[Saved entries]
__________________________________________________
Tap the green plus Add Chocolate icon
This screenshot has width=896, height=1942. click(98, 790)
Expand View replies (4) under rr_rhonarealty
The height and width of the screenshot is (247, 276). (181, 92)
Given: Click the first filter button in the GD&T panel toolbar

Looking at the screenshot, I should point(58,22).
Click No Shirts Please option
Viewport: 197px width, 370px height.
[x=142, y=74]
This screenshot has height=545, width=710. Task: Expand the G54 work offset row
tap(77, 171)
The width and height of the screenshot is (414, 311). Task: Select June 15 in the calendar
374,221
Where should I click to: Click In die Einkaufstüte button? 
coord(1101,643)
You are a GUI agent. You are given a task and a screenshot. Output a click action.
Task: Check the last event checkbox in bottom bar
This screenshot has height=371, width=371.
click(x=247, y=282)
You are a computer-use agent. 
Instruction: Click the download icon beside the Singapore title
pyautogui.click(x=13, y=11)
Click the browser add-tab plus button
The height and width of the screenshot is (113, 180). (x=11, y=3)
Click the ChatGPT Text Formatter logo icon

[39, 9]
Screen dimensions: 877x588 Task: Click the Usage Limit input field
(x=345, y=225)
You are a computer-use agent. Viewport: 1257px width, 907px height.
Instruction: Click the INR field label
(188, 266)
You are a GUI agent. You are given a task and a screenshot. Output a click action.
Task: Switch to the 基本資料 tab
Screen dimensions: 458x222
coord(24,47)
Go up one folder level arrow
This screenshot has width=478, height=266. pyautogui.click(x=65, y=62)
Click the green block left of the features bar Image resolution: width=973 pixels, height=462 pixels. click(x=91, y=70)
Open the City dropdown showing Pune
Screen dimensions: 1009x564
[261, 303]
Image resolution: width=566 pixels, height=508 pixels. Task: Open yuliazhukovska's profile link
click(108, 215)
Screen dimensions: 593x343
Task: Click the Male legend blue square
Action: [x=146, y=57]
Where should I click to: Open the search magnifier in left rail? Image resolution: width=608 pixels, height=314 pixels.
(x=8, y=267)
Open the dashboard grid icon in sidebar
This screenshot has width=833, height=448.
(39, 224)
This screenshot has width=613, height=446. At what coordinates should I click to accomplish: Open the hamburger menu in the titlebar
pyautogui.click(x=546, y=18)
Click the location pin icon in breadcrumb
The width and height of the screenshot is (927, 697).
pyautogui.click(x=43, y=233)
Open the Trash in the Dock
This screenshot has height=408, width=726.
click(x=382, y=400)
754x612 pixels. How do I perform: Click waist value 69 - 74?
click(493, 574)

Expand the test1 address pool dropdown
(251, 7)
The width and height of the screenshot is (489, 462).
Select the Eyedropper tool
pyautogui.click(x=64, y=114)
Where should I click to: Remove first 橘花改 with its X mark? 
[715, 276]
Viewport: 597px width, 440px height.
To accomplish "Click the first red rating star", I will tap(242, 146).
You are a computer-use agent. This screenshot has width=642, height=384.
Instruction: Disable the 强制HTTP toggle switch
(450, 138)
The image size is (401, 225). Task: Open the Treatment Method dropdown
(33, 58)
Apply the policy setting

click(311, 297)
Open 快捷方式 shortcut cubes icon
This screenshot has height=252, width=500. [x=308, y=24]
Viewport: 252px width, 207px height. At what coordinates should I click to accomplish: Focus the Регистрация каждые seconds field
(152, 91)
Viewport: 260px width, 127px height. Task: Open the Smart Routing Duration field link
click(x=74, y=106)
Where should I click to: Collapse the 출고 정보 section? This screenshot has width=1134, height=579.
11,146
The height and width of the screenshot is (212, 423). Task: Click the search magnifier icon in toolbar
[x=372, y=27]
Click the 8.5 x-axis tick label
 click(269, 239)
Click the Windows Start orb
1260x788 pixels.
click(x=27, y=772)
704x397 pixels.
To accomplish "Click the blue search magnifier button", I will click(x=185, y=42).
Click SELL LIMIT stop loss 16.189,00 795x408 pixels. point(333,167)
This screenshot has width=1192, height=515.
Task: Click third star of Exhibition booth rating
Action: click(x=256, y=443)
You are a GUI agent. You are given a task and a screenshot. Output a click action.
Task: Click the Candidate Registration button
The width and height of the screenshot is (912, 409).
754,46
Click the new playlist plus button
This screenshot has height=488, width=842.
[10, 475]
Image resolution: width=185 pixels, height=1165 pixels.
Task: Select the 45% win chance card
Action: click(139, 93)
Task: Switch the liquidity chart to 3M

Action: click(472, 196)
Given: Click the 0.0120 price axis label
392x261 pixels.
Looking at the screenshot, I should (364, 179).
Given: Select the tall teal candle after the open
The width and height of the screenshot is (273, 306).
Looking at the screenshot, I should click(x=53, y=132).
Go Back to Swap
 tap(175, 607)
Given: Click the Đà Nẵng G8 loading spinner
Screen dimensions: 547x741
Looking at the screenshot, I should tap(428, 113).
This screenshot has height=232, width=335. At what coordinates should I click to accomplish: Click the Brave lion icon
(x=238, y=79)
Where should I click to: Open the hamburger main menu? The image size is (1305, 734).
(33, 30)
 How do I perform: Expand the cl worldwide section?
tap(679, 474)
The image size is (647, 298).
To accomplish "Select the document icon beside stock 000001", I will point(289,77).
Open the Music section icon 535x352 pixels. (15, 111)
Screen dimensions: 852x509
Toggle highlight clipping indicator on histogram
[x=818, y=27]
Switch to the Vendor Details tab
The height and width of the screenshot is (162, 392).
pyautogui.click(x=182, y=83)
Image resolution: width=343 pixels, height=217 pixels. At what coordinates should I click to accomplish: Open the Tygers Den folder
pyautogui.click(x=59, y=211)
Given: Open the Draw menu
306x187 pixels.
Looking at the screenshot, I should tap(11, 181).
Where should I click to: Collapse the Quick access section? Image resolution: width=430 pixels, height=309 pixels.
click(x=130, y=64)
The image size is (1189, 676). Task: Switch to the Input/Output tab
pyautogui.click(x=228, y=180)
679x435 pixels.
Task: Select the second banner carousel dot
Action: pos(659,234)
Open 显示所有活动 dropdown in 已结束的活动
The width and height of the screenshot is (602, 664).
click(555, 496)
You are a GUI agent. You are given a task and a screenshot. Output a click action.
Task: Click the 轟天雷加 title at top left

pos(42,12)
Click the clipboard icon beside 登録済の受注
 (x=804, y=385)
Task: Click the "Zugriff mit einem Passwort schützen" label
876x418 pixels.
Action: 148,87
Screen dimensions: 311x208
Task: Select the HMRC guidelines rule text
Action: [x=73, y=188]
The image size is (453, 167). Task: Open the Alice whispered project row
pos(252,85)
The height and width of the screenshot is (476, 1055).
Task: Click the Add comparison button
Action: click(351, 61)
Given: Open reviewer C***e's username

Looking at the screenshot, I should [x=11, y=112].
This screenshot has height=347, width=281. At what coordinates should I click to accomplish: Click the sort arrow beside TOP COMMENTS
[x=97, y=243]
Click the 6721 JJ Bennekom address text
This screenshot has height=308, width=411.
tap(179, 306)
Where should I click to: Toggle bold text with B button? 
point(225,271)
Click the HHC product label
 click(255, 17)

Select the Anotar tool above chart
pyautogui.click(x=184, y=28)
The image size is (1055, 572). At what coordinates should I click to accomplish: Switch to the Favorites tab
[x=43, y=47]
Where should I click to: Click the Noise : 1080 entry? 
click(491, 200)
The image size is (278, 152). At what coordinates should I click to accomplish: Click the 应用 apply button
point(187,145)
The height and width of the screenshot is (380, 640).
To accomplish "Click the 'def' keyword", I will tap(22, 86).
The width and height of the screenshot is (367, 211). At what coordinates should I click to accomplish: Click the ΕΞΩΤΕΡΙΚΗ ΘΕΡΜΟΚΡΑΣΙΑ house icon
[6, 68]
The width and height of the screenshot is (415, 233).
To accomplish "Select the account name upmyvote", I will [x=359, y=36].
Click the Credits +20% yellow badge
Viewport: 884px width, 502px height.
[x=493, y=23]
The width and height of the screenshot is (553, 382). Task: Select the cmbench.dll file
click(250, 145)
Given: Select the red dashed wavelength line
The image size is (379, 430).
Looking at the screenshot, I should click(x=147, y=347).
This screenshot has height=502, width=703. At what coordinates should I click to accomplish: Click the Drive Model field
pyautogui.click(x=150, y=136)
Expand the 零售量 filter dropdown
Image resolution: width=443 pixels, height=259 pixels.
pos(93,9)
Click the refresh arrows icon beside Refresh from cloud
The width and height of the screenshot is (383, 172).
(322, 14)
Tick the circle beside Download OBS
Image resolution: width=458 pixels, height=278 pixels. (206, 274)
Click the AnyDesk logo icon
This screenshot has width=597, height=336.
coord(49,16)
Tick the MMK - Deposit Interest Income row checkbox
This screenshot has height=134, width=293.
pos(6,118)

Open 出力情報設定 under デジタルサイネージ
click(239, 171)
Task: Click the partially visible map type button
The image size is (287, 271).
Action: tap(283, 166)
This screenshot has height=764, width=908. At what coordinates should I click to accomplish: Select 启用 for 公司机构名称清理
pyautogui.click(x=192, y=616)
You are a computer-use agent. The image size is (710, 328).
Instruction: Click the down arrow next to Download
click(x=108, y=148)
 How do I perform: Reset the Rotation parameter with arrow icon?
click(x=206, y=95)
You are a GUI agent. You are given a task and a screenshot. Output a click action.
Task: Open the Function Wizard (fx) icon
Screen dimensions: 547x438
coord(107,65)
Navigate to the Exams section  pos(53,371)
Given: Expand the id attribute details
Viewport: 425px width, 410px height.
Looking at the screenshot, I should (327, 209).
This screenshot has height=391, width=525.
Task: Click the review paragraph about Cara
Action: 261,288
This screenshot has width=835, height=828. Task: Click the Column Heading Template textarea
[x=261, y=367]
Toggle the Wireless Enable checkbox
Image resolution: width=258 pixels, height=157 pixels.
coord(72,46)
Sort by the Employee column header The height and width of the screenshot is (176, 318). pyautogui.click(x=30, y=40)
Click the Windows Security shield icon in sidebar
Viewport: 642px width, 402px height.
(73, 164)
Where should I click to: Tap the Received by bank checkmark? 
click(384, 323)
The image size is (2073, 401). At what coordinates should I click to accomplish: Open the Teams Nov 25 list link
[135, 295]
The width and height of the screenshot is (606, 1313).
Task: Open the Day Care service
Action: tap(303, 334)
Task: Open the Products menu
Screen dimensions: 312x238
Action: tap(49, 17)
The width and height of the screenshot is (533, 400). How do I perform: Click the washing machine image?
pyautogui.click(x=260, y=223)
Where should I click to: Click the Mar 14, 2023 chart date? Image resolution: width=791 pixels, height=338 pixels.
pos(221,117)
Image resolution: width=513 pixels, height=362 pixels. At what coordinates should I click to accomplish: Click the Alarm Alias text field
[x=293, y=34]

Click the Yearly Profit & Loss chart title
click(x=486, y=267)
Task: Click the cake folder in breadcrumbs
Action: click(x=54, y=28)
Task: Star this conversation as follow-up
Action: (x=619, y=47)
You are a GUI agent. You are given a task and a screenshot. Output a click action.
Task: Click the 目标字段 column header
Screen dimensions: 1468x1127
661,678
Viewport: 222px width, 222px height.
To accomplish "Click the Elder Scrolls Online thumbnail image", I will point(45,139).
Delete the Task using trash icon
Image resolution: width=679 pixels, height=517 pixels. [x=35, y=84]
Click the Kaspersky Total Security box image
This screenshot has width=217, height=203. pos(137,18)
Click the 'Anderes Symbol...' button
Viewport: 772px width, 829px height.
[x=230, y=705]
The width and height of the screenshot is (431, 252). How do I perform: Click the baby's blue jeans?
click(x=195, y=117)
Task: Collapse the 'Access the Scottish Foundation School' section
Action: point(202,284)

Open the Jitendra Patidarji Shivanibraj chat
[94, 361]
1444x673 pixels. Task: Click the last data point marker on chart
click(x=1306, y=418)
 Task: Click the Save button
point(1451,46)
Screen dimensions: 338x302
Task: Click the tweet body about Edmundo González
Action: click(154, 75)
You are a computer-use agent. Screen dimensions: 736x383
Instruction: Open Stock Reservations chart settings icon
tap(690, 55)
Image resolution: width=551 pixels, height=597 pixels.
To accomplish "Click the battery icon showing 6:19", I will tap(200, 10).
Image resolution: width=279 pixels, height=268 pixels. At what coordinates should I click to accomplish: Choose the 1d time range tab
__________________________________________________
WHAT THE EXERCISE ASKS
Transcribe the records above from the line holding "The image size is (647, 298)." down to the line holding "Click the 6721 JJ Bennekom address text", inclusive, without adding anything.

TASK SOLUTION
The image size is (647, 298).
To accomplish "Select the document icon beside stock 000001", I will point(289,77).
Open the Music section icon 535x352 pixels. (15, 111)
Screen dimensions: 852x509
Toggle highlight clipping indicator on histogram
[x=818, y=27]
Switch to the Vendor Details tab
The height and width of the screenshot is (162, 392).
pyautogui.click(x=182, y=83)
Image resolution: width=343 pixels, height=217 pixels. At what coordinates should I click to accomplish: Open the Tygers Den folder
pyautogui.click(x=59, y=211)
Given: Open the Draw menu
306x187 pixels.
Looking at the screenshot, I should tap(11, 181).
Where should I click to: Collapse the Quick access section? Image resolution: width=430 pixels, height=309 pixels.
click(x=130, y=64)
The image size is (1189, 676). Task: Switch to the Input/Output tab
pyautogui.click(x=228, y=180)
679x435 pixels.
Task: Select the second banner carousel dot
Action: pos(659,234)
Open 显示所有活动 dropdown in 已结束的活动
The width and height of the screenshot is (602, 664).
click(555, 496)
You are a GUI agent. You are given a task and a screenshot. Output a click action.
Task: Click the 轟天雷加 title at top left

pos(42,12)
Click the clipboard icon beside 登録済の受注
 (x=804, y=385)
Task: Click the "Zugriff mit einem Passwort schützen" label
876x418 pixels.
Action: 148,87
Screen dimensions: 311x208
Task: Select the HMRC guidelines rule text
Action: [x=73, y=188]
The image size is (453, 167). Task: Open the Alice whispered project row
pos(252,85)
The height and width of the screenshot is (476, 1055).
Task: Click the Add comparison button
Action: click(351, 61)
Given: Open reviewer C***e's username

Looking at the screenshot, I should [x=11, y=112].
This screenshot has height=347, width=281. At what coordinates should I click to accomplish: Click the sort arrow beside TOP COMMENTS
[x=97, y=243]
Click the 6721 JJ Bennekom address text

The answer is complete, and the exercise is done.